How to complete this task — Give back every entry below, exactly as written.

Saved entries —
Segment Open
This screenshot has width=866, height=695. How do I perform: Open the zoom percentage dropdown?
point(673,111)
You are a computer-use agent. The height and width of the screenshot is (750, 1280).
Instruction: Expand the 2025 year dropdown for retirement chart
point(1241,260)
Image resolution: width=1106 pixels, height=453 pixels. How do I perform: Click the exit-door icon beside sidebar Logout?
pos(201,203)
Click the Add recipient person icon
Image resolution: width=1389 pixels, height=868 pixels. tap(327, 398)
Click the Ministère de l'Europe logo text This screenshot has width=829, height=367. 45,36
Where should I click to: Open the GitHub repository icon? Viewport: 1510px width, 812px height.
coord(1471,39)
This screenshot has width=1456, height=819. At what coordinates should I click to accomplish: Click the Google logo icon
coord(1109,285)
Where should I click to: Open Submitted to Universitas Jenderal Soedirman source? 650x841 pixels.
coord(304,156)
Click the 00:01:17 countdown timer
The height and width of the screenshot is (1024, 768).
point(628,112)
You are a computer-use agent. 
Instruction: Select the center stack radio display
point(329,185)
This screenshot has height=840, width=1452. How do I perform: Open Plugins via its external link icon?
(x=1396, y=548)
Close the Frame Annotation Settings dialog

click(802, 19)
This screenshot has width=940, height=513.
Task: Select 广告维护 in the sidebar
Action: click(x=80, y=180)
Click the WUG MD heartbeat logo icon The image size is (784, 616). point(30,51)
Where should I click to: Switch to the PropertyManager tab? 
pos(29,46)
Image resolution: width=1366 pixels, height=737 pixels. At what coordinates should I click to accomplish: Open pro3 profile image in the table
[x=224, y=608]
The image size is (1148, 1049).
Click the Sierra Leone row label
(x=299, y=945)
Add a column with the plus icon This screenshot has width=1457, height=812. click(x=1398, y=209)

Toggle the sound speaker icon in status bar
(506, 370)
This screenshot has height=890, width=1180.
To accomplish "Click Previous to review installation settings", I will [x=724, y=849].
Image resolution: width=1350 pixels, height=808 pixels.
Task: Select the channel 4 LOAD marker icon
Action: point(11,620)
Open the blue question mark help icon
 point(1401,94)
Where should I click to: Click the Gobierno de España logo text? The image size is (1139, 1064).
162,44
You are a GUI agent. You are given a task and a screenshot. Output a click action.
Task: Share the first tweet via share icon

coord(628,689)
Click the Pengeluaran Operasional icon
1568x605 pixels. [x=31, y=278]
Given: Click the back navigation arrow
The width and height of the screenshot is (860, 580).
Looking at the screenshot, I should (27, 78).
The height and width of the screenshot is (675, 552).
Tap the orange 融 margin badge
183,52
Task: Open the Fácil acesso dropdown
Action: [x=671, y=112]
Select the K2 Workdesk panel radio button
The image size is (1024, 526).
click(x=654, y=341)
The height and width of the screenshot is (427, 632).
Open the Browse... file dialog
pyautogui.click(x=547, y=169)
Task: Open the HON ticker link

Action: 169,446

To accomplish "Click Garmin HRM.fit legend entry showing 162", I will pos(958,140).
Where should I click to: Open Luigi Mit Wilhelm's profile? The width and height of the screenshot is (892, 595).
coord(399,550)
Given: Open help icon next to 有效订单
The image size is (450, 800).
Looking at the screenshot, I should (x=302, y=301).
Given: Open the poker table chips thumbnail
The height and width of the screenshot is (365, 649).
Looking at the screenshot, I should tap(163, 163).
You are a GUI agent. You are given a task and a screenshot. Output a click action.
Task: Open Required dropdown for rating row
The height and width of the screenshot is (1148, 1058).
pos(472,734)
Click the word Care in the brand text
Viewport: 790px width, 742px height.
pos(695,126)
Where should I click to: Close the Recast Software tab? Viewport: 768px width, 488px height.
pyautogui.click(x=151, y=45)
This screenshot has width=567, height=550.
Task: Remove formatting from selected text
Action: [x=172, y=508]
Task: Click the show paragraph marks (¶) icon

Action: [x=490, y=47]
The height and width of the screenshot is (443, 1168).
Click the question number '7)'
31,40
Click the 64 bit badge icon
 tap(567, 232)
Segment Closed
Response area —
This screenshot has width=866, height=695. How do I perform: Open the zoom percentage dropdown?
point(673,111)
You are a computer-use agent. The height and width of the screenshot is (750, 1280).
Instruction: Expand the 2025 year dropdown for retirement chart
point(1241,260)
Image resolution: width=1106 pixels, height=453 pixels. How do I perform: Click the exit-door icon beside sidebar Logout?
pos(201,203)
Click the Add recipient person icon
Image resolution: width=1389 pixels, height=868 pixels. tap(327, 398)
Click the Ministère de l'Europe logo text This screenshot has width=829, height=367. 45,36
Where should I click to: Open the GitHub repository icon? Viewport: 1510px width, 812px height.
coord(1471,39)
This screenshot has width=1456, height=819. At what coordinates should I click to accomplish: Click the Google logo icon
coord(1109,285)
Where should I click to: Open Submitted to Universitas Jenderal Soedirman source? 650x841 pixels.
coord(304,156)
Click the 00:01:17 countdown timer
The height and width of the screenshot is (1024, 768).
point(628,112)
You are a computer-use agent. 
Instruction: Select the center stack radio display
point(329,185)
This screenshot has height=840, width=1452. How do I perform: Open Plugins via its external link icon?
(x=1396, y=548)
Close the Frame Annotation Settings dialog

click(802, 19)
This screenshot has width=940, height=513.
Task: Select 广告维护 in the sidebar
Action: click(x=80, y=180)
Click the WUG MD heartbeat logo icon The image size is (784, 616). point(30,51)
Where should I click to: Switch to the PropertyManager tab? 
pos(29,46)
Image resolution: width=1366 pixels, height=737 pixels. At what coordinates should I click to accomplish: Open pro3 profile image in the table
[x=224, y=608]
The image size is (1148, 1049).
Click the Sierra Leone row label
(x=299, y=945)
Add a column with the plus icon This screenshot has width=1457, height=812. click(x=1398, y=209)

Toggle the sound speaker icon in status bar
(506, 370)
This screenshot has height=890, width=1180.
To accomplish "Click Previous to review installation settings", I will [x=724, y=849].
Image resolution: width=1350 pixels, height=808 pixels.
Task: Select the channel 4 LOAD marker icon
Action: point(11,620)
Open the blue question mark help icon
 point(1401,94)
Where should I click to: Click the Gobierno de España logo text? The image size is (1139, 1064).
162,44
You are a GUI agent. You are given a task and a screenshot. Output a click action.
Task: Share the first tweet via share icon

coord(628,689)
Click the Pengeluaran Operasional icon
1568x605 pixels. [x=31, y=278]
Given: Click the back navigation arrow
The width and height of the screenshot is (860, 580).
Looking at the screenshot, I should (27, 78).
The height and width of the screenshot is (675, 552).
Tap the orange 融 margin badge
183,52
Task: Open the Fácil acesso dropdown
Action: [x=671, y=112]
Select the K2 Workdesk panel radio button
The image size is (1024, 526).
click(x=654, y=341)
The height and width of the screenshot is (427, 632).
Open the Browse... file dialog
pyautogui.click(x=547, y=169)
Task: Open the HON ticker link

Action: 169,446

To accomplish "Click Garmin HRM.fit legend entry showing 162", I will pos(958,140).
Where should I click to: Open Luigi Mit Wilhelm's profile? The width and height of the screenshot is (892, 595).
coord(399,550)
Given: Open help icon next to 有效订单
The image size is (450, 800).
Looking at the screenshot, I should (x=302, y=301).
Given: Open the poker table chips thumbnail
The height and width of the screenshot is (365, 649).
Looking at the screenshot, I should tap(163, 163).
You are a GUI agent. You are given a task and a screenshot. Output a click action.
Task: Open Required dropdown for rating row
The height and width of the screenshot is (1148, 1058).
pos(472,734)
Click the word Care in the brand text
Viewport: 790px width, 742px height.
pos(695,126)
Where should I click to: Close the Recast Software tab? Viewport: 768px width, 488px height.
pyautogui.click(x=151, y=45)
This screenshot has width=567, height=550.
Task: Remove formatting from selected text
Action: [x=172, y=508]
Task: Click the show paragraph marks (¶) icon

Action: [x=490, y=47]
The height and width of the screenshot is (443, 1168).
Click the question number '7)'
31,40
Click the 64 bit badge icon
 tap(567, 232)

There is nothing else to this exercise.